I know no-one will take the slightest fucking notice of this (except to deny that it is accurate and is me acting as a "shill"
) but if you
really want to know what is being proposed and why / how it is useful ...
1. It is not the keeping of content (as has been noted)
2. It is keeping records of connection / activity (e.g. numbers called, internet sites connected, etc.). Most (but not all) of this is done already as part of service providers billing / admin / technical systems.
3. The stuff is currently only held for as long as needed for the service providers purposes. This is usually a matter of weeks or a couple of months at most (but it varies between data category and service provider).
4. The suggestion is that service providers be required to keep it for 12 months.
5. The original plan, that it would all be supplied to a central data storage dump, has been binned (too expensive, control passes to law enforcement entirely). It is now to be kept by service providers and they will be reimbursed for the cost (of storage and of processing applications for access).
6. There is no change to how it will be accessed / used.
7. It will NOT be routinely trawled or analysed.
8. Access will be by specific application under the relevant DPA, RIPA or other authorisation process. It will be targetted (i.e. the application will ask for specific data on a specific name, phone number, IP address or whatever).
9. That is the case now - the applications are made for, and granted to, access to data held for the service providers own purposes whilst it exists.
10. Effectively all that this proposed change does is extend the time that it is there to be accessed.
11. There is nothing new about the access of law enforcement to data held for other purposes to assist in criminal enquiries - it has always happened (e.g. access to bank account details in fraud cases) and is a core part of the evidence gathering process.
12. It is extremely valuable evidence (in terms of both it's evidential value and in terms of how it shortcuts other lengthy alternative investigative methods (such as weeks and weeks of convential and / or technical surveillance). It is useful in putting suspects in particular places at particular times and in revealing links with associates, etc.

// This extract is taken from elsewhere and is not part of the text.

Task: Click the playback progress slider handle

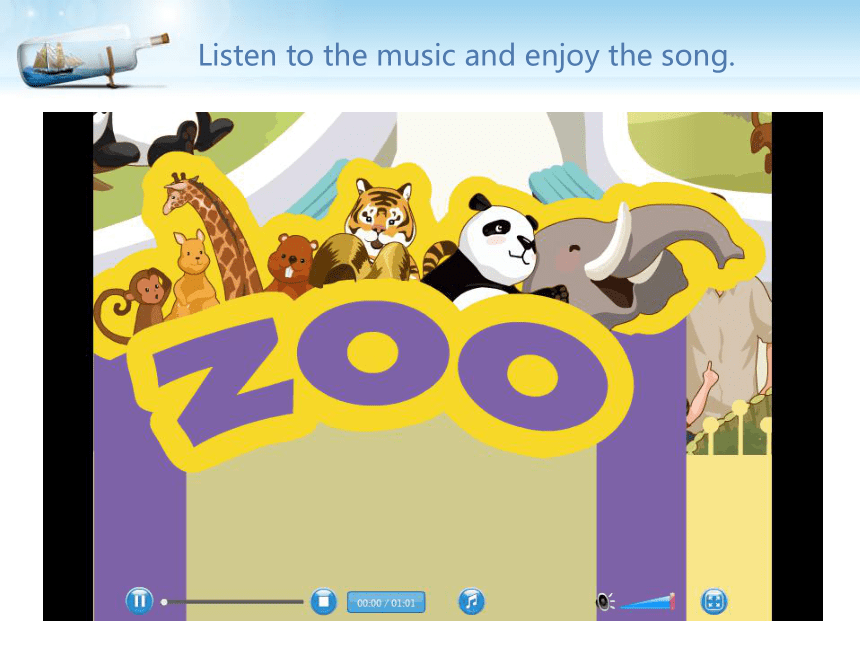Action: coord(163,602)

13. In complex enquiries (and terrorist cases are a very high-profile example, but by no means the only one) it is frequently some weeks or months before a suspect is identified and so a targetted request for the data can be made - at present it is very common for the data to already have been destroyed by the time it's relevance is recognised.

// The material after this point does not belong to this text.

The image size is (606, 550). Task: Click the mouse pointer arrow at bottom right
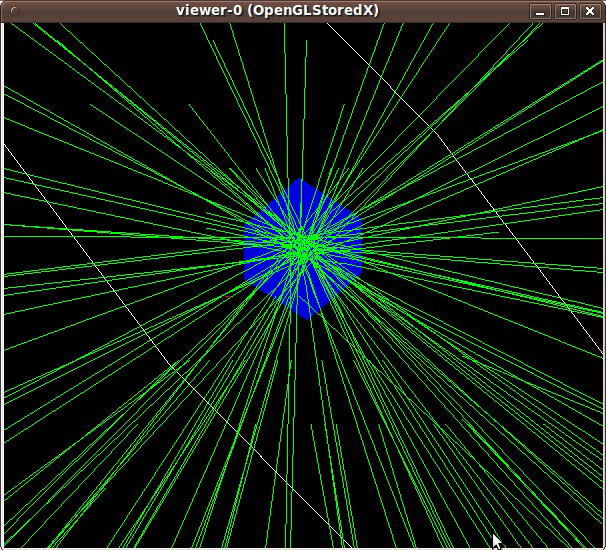coord(496,540)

14. There is no reason at all why it should not work - it works now (though there is a cost implication) and all that would be needed was additional storage capacity (thus more cost implication) - but no more complexity so no reason to think it wouldn't work.
There are basically three questions you should ask yourself:
a. Is it right that law enforcement should be able to access data held by other organisations in the investigation of specific crimes? (If you answer no to this then you should think carefully about how exactly you expect the police to be able to investigate anything!).
b. If so, is it right to ask that data holders keep the data they have for non-law enforcement purposes for longer than they otherwise would so that it is available to enquiries when it's relevance is identified later?
c. If so, for what period? Is 12 months right? Would 6 months be enough? Should it be 3 years? (As an investigator I would say that it would be a very exceptional case which needed stuff going back more than 3 years ... but I think there will still be some significant number of cases where the need is only identified more than 12 months later. I would say 12 months is a good start ... but some empirical evidence of the number of / nature of cases where it was not enough should be gathered to see if an extension is needed in future).